If e1 and e2 are vectors in ℝ3 show that e1 x e2 = e3, e2 x e3 = e1 and e3 x e1 = e2. I have tried to prove this but I can't get it.

My attempt:
Step 1: [a1, a2, a3] x [b1, b2, b3] = [a2b3-a3b2, a3b1-a1b3, a1b2-a2b1]
Step 2: [b1, b2, b3] x [a2b3-b2a3, a3b1-a1b3, a1b2-a2b1] = [b2(a1b2-a2b1)-b3(a3b1-a1b3), b3(a2b3-a3b2)-b1(a1b2-a2b1), b1(a3b1-a1b3)-b2(a2b3-b2a3)] ... nothing cancels and I do not end up with [a1, a2, a3], which I should shouldn't I?
I also try this with actual numbers but it still doesn't work. Am I doing something completely wrong? I understand, geometrically, why this should happen because the cross product is orthogonal to the two vectors. Am I doing something wrong or is my textbook wrong? (I am pretty sure the former is the right answer to that question).

 

[Dick]

If e1 and e2 are vectors in ℝ3 show that e1 x e2 = e3, e2 x e3 = e1 and e3 x e1 = e2. I have tried to prove this but I can't get it.

My attempt:
Step 1: [a1, a2, a3] x [b1, b2, b3] = [a2b3-a3b2, a3b1-a1b3, a1b2-a2b1]
Step 2: [b1, b2, b3] x [a2b3-b2a3, a3b1-a1b3, a1b2-a2b1] = [b2(a1b2-a2b1)-b3(a3b1-a1b3), b3(a2b3-a3b2)-b1(a1b2-a2b1), b1(a3b1-a1b3)-b2(a2b3-b2a3)] ... nothing cancels and I do not end up with [a1, a2, a3], which I should shouldn't I?
I also try this with actual numbers but it still doesn't work. Am I doing something completely wrong? I understand, geometrically, why this should happen because the cross product is orthogonal to the two vectors. Am I doing something wrong or is my textbook wrong? (I am pretty sure the former is the right answer to that question).

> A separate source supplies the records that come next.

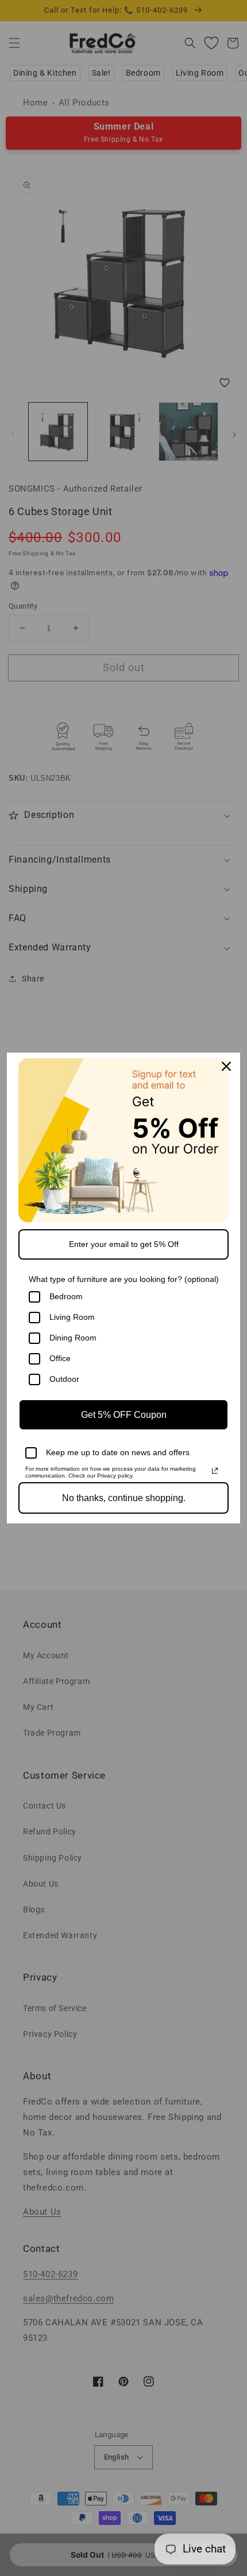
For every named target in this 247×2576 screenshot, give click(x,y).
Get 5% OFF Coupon (124, 1415)
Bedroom (66, 1296)
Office (60, 1358)
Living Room (72, 1317)
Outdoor (64, 1379)
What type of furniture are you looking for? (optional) (124, 1279)
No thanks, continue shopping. (124, 1498)
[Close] (226, 1066)
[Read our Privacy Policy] (215, 1471)
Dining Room (73, 1337)
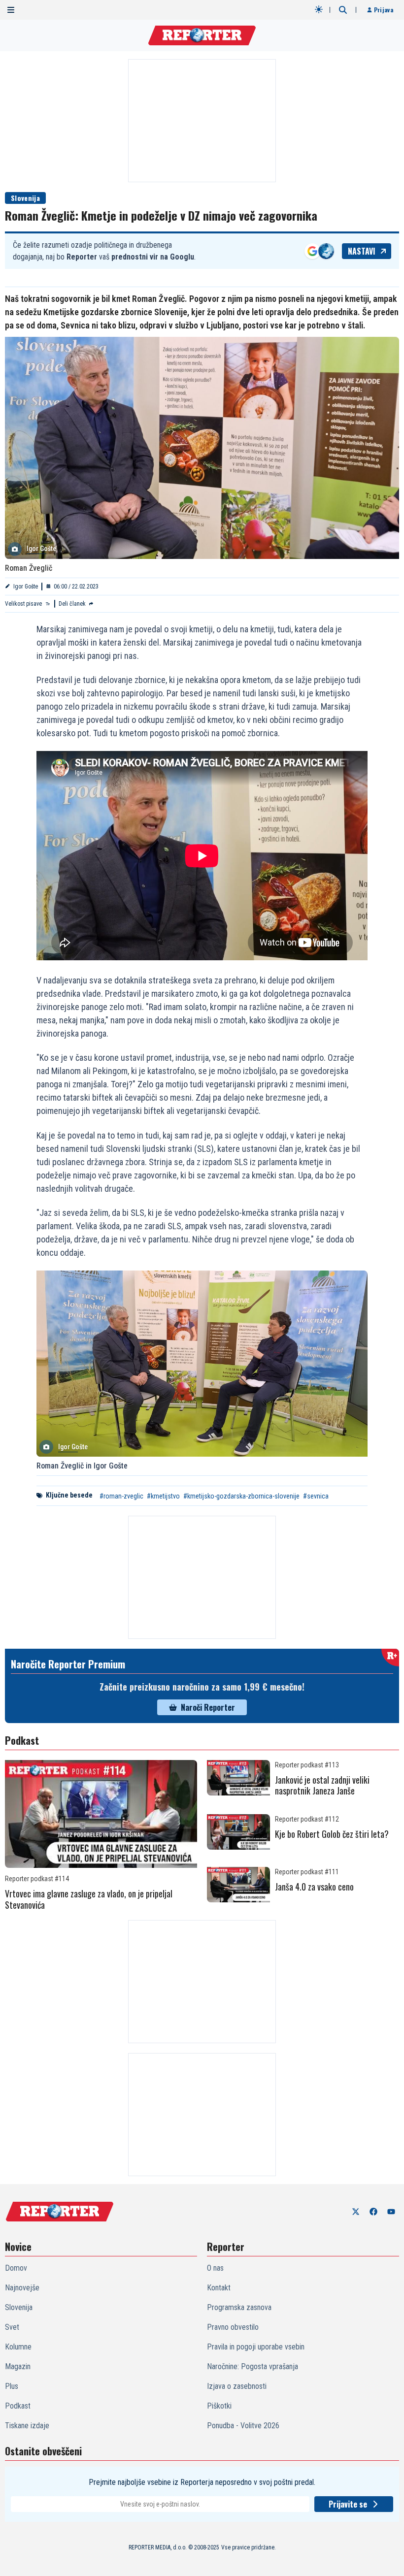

I think they mean e1=[1,0,0], e2=[0,1,0] and e3=[0,0,1]. They are special vectors. It's not true for any three vectors.

 

[Jow]

Oh good. I thought I was missing something really important. I must have just misread the question. Thanks.

 

[HallsofIvy]

In fact, one way of defining the "cross product" is to assert that e_1\times e_2= e_3, e_2\times e_3= e_1, e_3\times e_1= e_2, that the product is "bilinear" and anti-commutative.